Baltimore doesn't need baseball right now

The White Sox could just leave town. It wouldn't be a bad move.

This doesn't have anything to do with any concerns with the security of the team; easily some of the most well-protected individuals in the city at the moment, or even much to do with the area around Camden Yards, largely reported to be isolated from the unrest that's gripped Baltimore. There's just no easy way to try to cram in your mid-April baseball game amid historic protests, and  riots, against city police. 

Baseball can and has provided a necessary and therapeutic return to normalcy after trying times, but that's not where Baltimore is at.
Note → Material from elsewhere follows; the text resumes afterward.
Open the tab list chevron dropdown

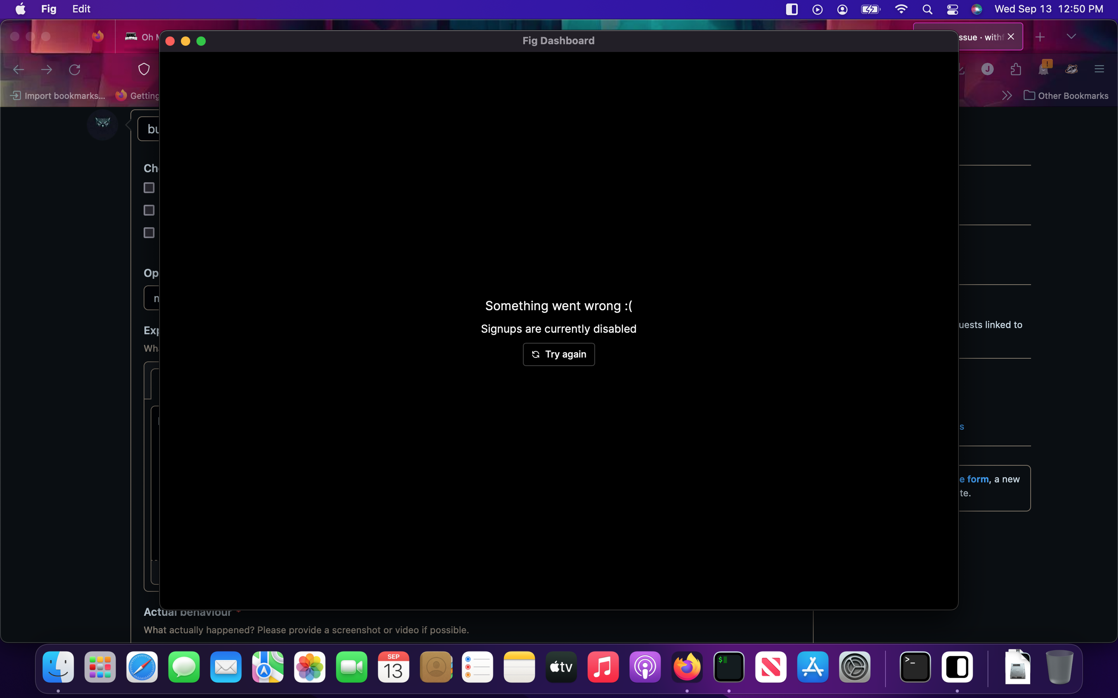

Securing a stadium half-full of transplants from the suburbs won't quell the frustration of a part of the city that feels so detached and disenfranchised they've taken their rage out on their surroundings. Moreover, with curfews and school closings being issued from the city, bending restrictions to make sure a nine-figure independent company can do business could be seen as a shade, or worse, too much of a reinforcement of suspicion of the city's true priorities.

Speaking of telling, the ideas floating around to play the game out of town, would quietly escort this series from the fray, but would also further demonstrate how detached from their surroundings the Orioles really are. They wear Baltimore on their chest and profit off the marketability of regionalism, then flee the region when the imagery of Baltimore stops being business-friendly. Really, no major sports' franchise's relationship with their city looks perfect when scrutinized, and crisis brings scrutiny.
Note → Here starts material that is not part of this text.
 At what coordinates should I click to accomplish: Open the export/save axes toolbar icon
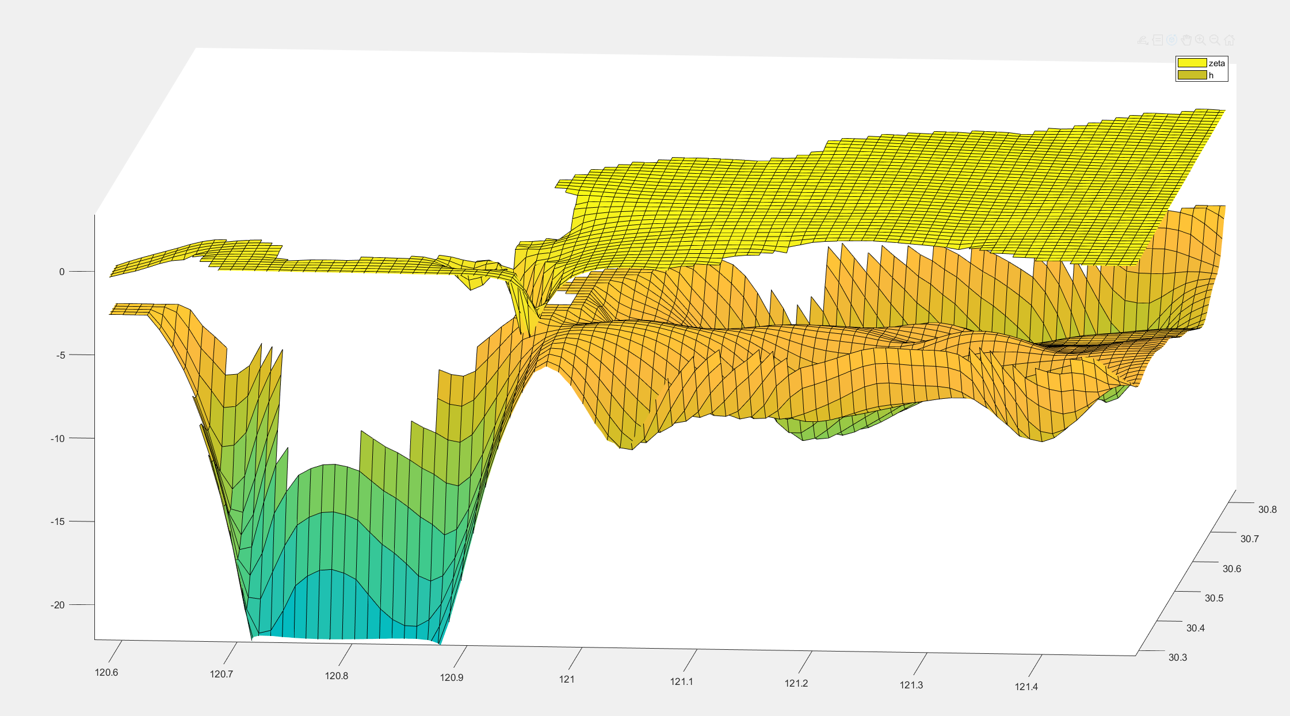[x=1143, y=40]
The proposed happy alternative: an early starting time in accordance with impromptu city curfews.

The only trouble with this being that it calls for a rapid transition from Monday, and, well...
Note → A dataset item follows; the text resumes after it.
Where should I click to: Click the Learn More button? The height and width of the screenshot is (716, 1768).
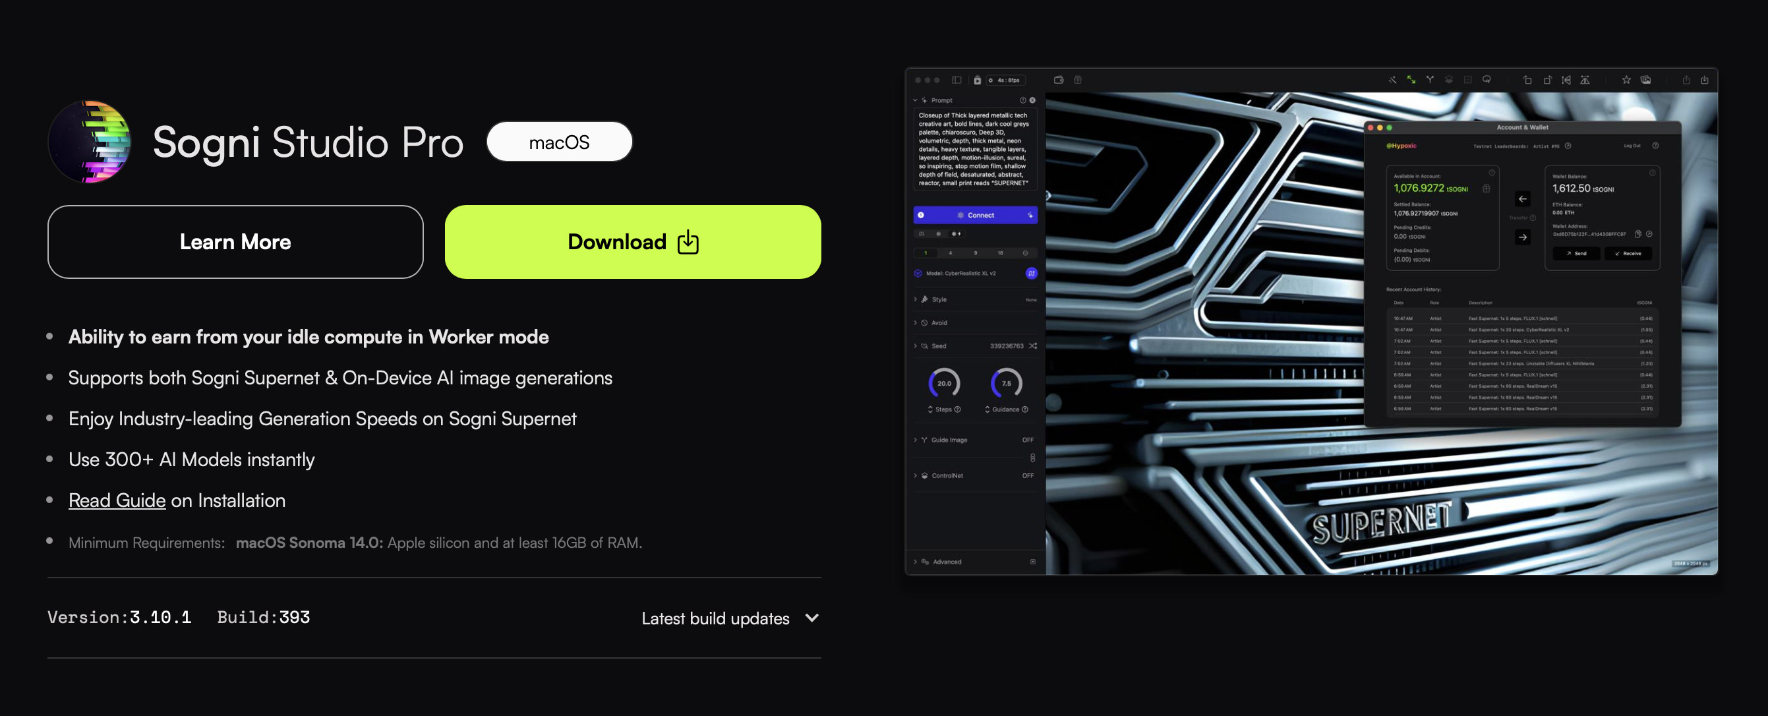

The Orioles and White Sox have played in front of enough empty houses to know sports persist without the whole city being at leisure and ready to receive them. If the Sox held off on playing in every major city stirring in the wake of contested police killing, they might not crack 50 games played this year, but if MLB continues to be cautious here, if they put aside banal concerns of late-seasons schedule crunches and travel headaches to let a shocking crest in the building tide of unrest and scrutiny over police use of force, recede and heal...it wouldn't be wrong. It wouldn't be bad.